Quite frankly, this is a tiresome issue for faculty members who have been here for any length of time, for we have seen this happen 4 times in the last 6 years. A new president comes with great enthusiasm and expectations and rushes through a shortened, less than collaborative budget process, and we end up with unrealistic enrollment projections. When the current budget was questioned by a few faculty members, some were "called on the carpet" for raising such concerns. So who takes responsibility for this poor planning and what do we learn from it to prevent a repeat performance? The President's report implies that programs did not meet their enrollment projections. Program enrollments are approximately where they were last year at this time. IIIinformed enrollment projections are the cause of the problem. Admission has done a remarkable job with little administrative support. The catalog, which was nearly ready a year ago, has still not become available to prospective students. The director of admissions left over this and other problems which prevented him from doing his job.

Case Statement

The faculty is very supportive of the concept of a case statement for development purposes. However, again, the details have not received the benefit of faculty collaboration.
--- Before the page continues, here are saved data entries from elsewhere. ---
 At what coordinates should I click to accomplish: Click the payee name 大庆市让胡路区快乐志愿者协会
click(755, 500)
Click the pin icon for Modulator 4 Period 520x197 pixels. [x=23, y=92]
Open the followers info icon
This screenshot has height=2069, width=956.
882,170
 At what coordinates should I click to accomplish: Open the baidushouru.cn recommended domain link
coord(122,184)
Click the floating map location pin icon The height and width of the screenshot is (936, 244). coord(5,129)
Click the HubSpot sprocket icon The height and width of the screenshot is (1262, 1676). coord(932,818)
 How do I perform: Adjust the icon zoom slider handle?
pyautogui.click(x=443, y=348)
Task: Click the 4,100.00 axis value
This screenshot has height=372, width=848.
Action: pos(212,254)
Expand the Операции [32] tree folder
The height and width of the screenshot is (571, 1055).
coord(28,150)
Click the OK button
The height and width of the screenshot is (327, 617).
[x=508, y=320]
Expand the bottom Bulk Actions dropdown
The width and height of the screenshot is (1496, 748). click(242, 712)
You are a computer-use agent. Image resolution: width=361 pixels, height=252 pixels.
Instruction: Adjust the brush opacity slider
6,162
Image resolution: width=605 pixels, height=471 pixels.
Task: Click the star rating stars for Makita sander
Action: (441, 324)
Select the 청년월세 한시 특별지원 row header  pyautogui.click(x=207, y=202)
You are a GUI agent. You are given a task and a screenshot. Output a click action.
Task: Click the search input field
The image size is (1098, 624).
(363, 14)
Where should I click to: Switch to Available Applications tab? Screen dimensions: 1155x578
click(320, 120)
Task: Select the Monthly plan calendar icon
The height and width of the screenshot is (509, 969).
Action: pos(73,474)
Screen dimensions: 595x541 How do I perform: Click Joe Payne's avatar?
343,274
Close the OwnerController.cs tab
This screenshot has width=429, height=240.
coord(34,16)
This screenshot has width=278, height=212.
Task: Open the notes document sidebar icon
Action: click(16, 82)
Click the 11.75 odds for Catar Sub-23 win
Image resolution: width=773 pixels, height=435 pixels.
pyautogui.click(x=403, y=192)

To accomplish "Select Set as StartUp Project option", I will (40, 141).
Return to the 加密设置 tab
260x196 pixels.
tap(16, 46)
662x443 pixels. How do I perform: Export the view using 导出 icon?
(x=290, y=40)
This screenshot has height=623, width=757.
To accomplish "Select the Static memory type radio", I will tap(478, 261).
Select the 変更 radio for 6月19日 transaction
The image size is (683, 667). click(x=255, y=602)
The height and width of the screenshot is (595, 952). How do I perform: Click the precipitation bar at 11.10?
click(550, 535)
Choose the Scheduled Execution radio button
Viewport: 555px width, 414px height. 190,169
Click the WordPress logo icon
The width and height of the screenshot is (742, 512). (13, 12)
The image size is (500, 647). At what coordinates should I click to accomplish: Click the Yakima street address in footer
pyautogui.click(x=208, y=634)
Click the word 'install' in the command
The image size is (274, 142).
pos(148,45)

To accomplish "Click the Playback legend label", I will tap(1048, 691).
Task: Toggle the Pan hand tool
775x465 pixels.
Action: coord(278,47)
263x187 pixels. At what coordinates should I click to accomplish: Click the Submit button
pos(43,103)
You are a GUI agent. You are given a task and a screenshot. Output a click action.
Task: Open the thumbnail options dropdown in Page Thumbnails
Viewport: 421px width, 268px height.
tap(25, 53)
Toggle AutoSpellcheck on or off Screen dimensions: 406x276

There is a process outlining how new programs will be adopted in the governance document, and we hope that this will be followed by all. There are many good ideas among the faculty, a few have been incubated and grown, but many more have never been exposed to full scrutiny and subsequent implementation due to lack of resources. Shouldn't more of these capture some of the print space of the case statement?

Evaluation

The faculty is very supportive of the concept of a 360 degree process of evaluation for all personnel and a very thorough and comparable evaluation of programs. Indeed. Already, the faculty receive feedback from students each semester and our response to this is always included in our reappointment portfolios. This, for me personally, is the most valuable feedback I get on my work here. As the faculty continues to revise and refine our own evaluation process, we have reaffirmed some of the basic Goddard ideas of beginning with oneself -evaluation from the inside out. The criteria of knowing, doing, and being have served Goddard students well over the years and should play no less of a role in the evaluative structures of faculty, staff, and administrators. We encourage all personnel, including the administration, to get on with the work of designing their own evaluation process and to share such designs with other groups. As we do so, we also would like to offer a warning about some of the dangers and limits of outcomes-based evaluation. Goddard has always used a process-inquiry model of evaluation which starts with the person involved. There may be some value in exploring the use of outcomes in our work, as there are some benefits, but to not build wisely on our rich tradition of inside-out evaluation would be to miss out on our past learning.

On this sixtieth anniversary of the College, we, the faculty and the board of Trustees, need to recommit to establishing a new level of trust among all the groups who have an interest in Goddard. We need to make the perception of stability a reality. We share so many interests that it is unfortunate to find our differences still jeopardizing the present and future of the College rather than enriching it. It doesn't have to be this way. I propose we get on with the hard work we have ahead of us.